Who stands to gain financially from a program or policy, and how? Which side stands to lose, and why? Those are just some of the questions that have proven beneficial in my nearly 23 years in newspapering and two years as a research analyst on behalf of the Department of Defense.
I remember Ben Bradlee, then the editor of the Washington Post who had led the paper’s investigation of the Watergate scandal, once speaking to my journalism class at the nearby James Madison University. I recall him telling the group of post-Watergate students eager to make a difference that when in doubt, “follow the money.”
Of course, those were the classic words uttered to Post reporters Bob Woodward and Carl Bernstein by their main source, “Deep Throat,” when they were trying to unravel a corrupt president’s activities and caused his downfall in the process. Trace the trail of the money, Deep Throat advised, and all the details behind the infamous Watergate break-in will emerge.
Well, today in the midst of a national health-care debate, the immortal words “follow the money” never rang truer in terms of explaining the mess we’re in and the debate over change.
First, let me clear the air by saying that I am speaking as an independent voter not affiliated with the Democratic or Republican parties. I have come to believe our health-care problems (and many others, by the way) exist due to a governmental system that has been corrupted as a whole, rather that one political party being more insightful or effective than another.
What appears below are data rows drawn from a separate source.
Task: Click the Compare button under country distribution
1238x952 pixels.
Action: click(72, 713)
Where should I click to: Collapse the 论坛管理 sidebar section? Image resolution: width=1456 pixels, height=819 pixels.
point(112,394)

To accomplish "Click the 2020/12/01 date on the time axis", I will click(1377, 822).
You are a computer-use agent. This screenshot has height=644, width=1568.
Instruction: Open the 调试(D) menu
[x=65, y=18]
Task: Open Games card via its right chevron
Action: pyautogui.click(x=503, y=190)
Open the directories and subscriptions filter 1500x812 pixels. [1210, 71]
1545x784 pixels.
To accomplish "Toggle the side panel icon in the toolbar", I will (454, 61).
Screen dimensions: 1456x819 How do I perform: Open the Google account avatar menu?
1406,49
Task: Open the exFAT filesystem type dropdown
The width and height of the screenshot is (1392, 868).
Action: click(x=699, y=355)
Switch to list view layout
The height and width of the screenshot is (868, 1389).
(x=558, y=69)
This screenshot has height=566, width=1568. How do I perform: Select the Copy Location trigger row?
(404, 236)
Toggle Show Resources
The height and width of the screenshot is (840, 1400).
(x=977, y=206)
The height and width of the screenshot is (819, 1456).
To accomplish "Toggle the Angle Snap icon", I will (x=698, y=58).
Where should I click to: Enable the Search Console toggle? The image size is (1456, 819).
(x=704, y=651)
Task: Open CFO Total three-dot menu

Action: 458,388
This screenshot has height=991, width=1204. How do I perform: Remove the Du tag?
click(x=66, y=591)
But I am not one of those who believes the present health-care network should be preserved, what with 47 million people lacking medical insurance. This problem in itself signals a clear breakdown. Also needing to be addressed are the skyrocketing costs not only associated with the providing of medical services themselves, but the rampant administrative and other expenses posed by the insurance and additional industries.
And though I applaud President Obama for tackling an issue that has been ignored for decades in Washington to the point of criminal neglect, I don’t agree with his desire to “rush something through.” Whatever package is approved must maintain the useful points of the present system while also providing some safety net for the uninsured. And it needs to be assembled carefully.
Yet what really bothers me is the major public-relations campaign under way to keep the present “perfect” health-care framework intact, while suppressing any attempts at change. And if you want to know the reasons for this, just — yes, you guessed it — “follow the money.”
It is my contention that lobbyists are the root virus that has sickened our federal government to its present life-support condition. The last figure I saw indicated that for every member of Congress, there are 155 lobbyists — who include ex-legislators now representing big corporations and special interests.
Well, lo and behold! No. 1 on the list of top-lobbying industries is pharmaceuticals/health products, which is closely trailed by the insurance industry, according to an organization called the Center for Responsive Politics. Also on the top-10 list that ranks industries by their lobbying expenditures is hospitals/nursing homes at No. 7.
Obviously, the reason the pharmaceuticals/health products segment has spent $1.6 billion since 1998 lobbying members of Congress is that it has much to lose if the status quo changes. Translated further, it’s making a killing on the present system. (Otherwise, it wouldn’t be able to afford wining and dining congressmen to the tune of $1.6 billion.)
While there are many questions about Obama’s plan in its present state, SOME change is needed to eliminate the greed from the existing system that too many leeches are feeding on at the ultimate expense of the public.
In examining the enormous costs of health care, which is the first problem that should be addressed in any reform plan, it’s obvious the influence of for-profit corporations has inflated health-care expenses beyond any reasonable bounds.
When you factor in that tremendous sum now spent as a whole, we are all paying for a universal health-care system in one way or another, either directly or indirectly. This includes resources tapped into by illegal immigrants, which shouldn’t be part of any system in place in this nation, since too many of our own people are in need.
The best health-care reform plan should be like a good Japanese stereo system — incorporating appealing elements of other units, all combined and repackaged into a new approach.
Copy from the example of our successful Medicare program for the elderly while also retaining those segments of the status quo that DO work. Let’s encourage a climate of real global competition in which domestic pharmaceutical companies will have to provide the best products at the right price or else go bust.
People should be allowed to keep private insurance, but by having some universal coverage as an alternative, the companies would be forced to lower administrative costs and eliminate greed on their own, while providing better service, in order to stay competitive.
The actual cost of providing medical services naturally will become much less expensive when all the windfall profits are removed from the equation.
And if rationing of care results at all, it should not occur among the elderly or other vulnerable groups who are being frightened by the recent rhetoric, but the presently uninsured. That would keep a free system from being flooded by frivolous medical issues such as hang-nails. Some might view that as unfair, but it simply would be the price for the free insurance, which certainly would be better than the no coverage they have now.
But regardless of the remedy finally chosen, the U.S. needs a good dose of anti-price-gouging and anti-greed medication first and foremost.